**What the task asks:**
In the data below, swap each "Where should I click to" for "Where do I click to" and keep everything else the same.

**Entries on target coordinates:**
▼

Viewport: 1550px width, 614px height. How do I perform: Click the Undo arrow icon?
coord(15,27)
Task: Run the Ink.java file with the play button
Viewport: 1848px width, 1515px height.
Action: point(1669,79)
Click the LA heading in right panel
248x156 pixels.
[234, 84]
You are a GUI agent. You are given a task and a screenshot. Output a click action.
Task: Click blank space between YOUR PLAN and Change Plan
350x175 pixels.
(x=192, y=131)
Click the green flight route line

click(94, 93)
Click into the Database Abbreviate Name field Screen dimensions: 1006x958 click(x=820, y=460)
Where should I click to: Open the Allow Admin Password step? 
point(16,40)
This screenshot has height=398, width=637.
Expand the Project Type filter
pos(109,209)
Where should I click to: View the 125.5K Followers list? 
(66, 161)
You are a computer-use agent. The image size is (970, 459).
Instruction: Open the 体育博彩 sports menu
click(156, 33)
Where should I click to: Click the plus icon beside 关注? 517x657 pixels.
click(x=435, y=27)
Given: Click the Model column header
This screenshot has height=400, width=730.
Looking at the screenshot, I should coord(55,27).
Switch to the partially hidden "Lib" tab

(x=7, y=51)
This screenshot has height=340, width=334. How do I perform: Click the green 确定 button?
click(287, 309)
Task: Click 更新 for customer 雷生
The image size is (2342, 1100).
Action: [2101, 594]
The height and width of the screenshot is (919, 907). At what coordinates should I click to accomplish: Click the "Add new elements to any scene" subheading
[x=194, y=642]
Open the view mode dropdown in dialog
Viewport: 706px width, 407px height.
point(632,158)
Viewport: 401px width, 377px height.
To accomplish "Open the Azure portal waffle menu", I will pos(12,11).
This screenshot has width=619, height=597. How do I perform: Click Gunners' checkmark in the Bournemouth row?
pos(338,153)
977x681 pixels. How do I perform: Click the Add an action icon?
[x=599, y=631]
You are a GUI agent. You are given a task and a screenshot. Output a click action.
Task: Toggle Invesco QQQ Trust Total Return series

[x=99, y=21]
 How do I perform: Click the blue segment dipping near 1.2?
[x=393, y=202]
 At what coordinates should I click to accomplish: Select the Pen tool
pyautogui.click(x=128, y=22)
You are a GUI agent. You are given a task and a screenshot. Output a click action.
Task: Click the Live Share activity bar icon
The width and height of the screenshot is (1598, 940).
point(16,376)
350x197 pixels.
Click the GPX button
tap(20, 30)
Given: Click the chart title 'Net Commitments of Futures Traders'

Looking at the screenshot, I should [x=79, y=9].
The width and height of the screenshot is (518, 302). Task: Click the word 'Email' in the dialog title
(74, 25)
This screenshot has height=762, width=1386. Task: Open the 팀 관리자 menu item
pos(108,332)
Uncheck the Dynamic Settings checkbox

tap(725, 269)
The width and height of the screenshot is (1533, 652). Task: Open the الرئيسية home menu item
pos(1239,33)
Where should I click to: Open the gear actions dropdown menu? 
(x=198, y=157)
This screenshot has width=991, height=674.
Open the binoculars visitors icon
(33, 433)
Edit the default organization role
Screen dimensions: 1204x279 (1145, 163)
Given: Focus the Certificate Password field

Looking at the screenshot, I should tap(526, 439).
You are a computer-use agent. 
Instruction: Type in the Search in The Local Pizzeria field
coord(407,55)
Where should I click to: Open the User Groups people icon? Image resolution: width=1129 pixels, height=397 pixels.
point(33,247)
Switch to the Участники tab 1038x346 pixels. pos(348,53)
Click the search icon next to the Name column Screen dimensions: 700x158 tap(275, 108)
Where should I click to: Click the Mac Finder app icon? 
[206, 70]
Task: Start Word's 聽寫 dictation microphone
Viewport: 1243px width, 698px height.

▲

**Full answer:**
Viewport: 1550px width, 614px height. How do I perform: Click the Undo arrow icon?
coord(15,27)
Task: Run the Ink.java file with the play button
Viewport: 1848px width, 1515px height.
Action: point(1669,79)
Click the LA heading in right panel
248x156 pixels.
[234, 84]
You are a GUI agent. You are given a task and a screenshot. Output a click action.
Task: Click blank space between YOUR PLAN and Change Plan
350x175 pixels.
(x=192, y=131)
Click the green flight route line

click(94, 93)
Click into the Database Abbreviate Name field Screen dimensions: 1006x958 click(x=820, y=460)
Where do I click to: Open the Allow Admin Password step? 
point(16,40)
This screenshot has height=398, width=637.
Expand the Project Type filter
pos(109,209)
Where do I click to: View the 125.5K Followers list? 
(66, 161)
You are a computer-use agent. The image size is (970, 459).
Instruction: Open the 体育博彩 sports menu
click(156, 33)
Where do I click to: Click the plus icon beside 关注? 517x657 pixels.
click(x=435, y=27)
Given: Click the Model column header
This screenshot has height=400, width=730.
Looking at the screenshot, I should coord(55,27).
Switch to the partially hidden "Lib" tab

(x=7, y=51)
This screenshot has height=340, width=334. How do I perform: Click the green 确定 button?
click(287, 309)
Task: Click 更新 for customer 雷生
The image size is (2342, 1100).
Action: [2101, 594]
The height and width of the screenshot is (919, 907). At what coordinates should I click to accomplish: Click the "Add new elements to any scene" subheading
[x=194, y=642]
Open the view mode dropdown in dialog
Viewport: 706px width, 407px height.
point(632,158)
Viewport: 401px width, 377px height.
To accomplish "Open the Azure portal waffle menu", I will pos(12,11).
This screenshot has width=619, height=597. How do I perform: Click Gunners' checkmark in the Bournemouth row?
pos(338,153)
977x681 pixels. How do I perform: Click the Add an action icon?
[x=599, y=631]
You are a GUI agent. You are given a task and a screenshot. Output a click action.
Task: Toggle Invesco QQQ Trust Total Return series

[x=99, y=21]
 How do I perform: Click the blue segment dipping near 1.2?
[x=393, y=202]
 At what coordinates should I click to accomplish: Select the Pen tool
pyautogui.click(x=128, y=22)
You are a GUI agent. You are given a task and a screenshot. Output a click action.
Task: Click the Live Share activity bar icon
The width and height of the screenshot is (1598, 940).
point(16,376)
350x197 pixels.
Click the GPX button
tap(20, 30)
Given: Click the chart title 'Net Commitments of Futures Traders'

Looking at the screenshot, I should [x=79, y=9].
The width and height of the screenshot is (518, 302). Task: Click the word 'Email' in the dialog title
(74, 25)
This screenshot has height=762, width=1386. Task: Open the 팀 관리자 menu item
pos(108,332)
Uncheck the Dynamic Settings checkbox

tap(725, 269)
The width and height of the screenshot is (1533, 652). Task: Open the الرئيسية home menu item
pos(1239,33)
Where do I click to: Open the gear actions dropdown menu? 
(x=198, y=157)
This screenshot has width=991, height=674.
Open the binoculars visitors icon
(33, 433)
Edit the default organization role
Screen dimensions: 1204x279 (1145, 163)
Given: Focus the Certificate Password field

Looking at the screenshot, I should tap(526, 439).
You are a computer-use agent. 
Instruction: Type in the Search in The Local Pizzeria field
coord(407,55)
Where do I click to: Open the User Groups people icon? Image resolution: width=1129 pixels, height=397 pixels.
point(33,247)
Switch to the Участники tab 1038x346 pixels. pos(348,53)
Click the search icon next to the Name column Screen dimensions: 700x158 tap(275, 108)
Where do I click to: Click the Mac Finder app icon? 
[206, 70]
Task: Start Word's 聽寫 dictation microphone
Viewport: 1243px width, 698px height.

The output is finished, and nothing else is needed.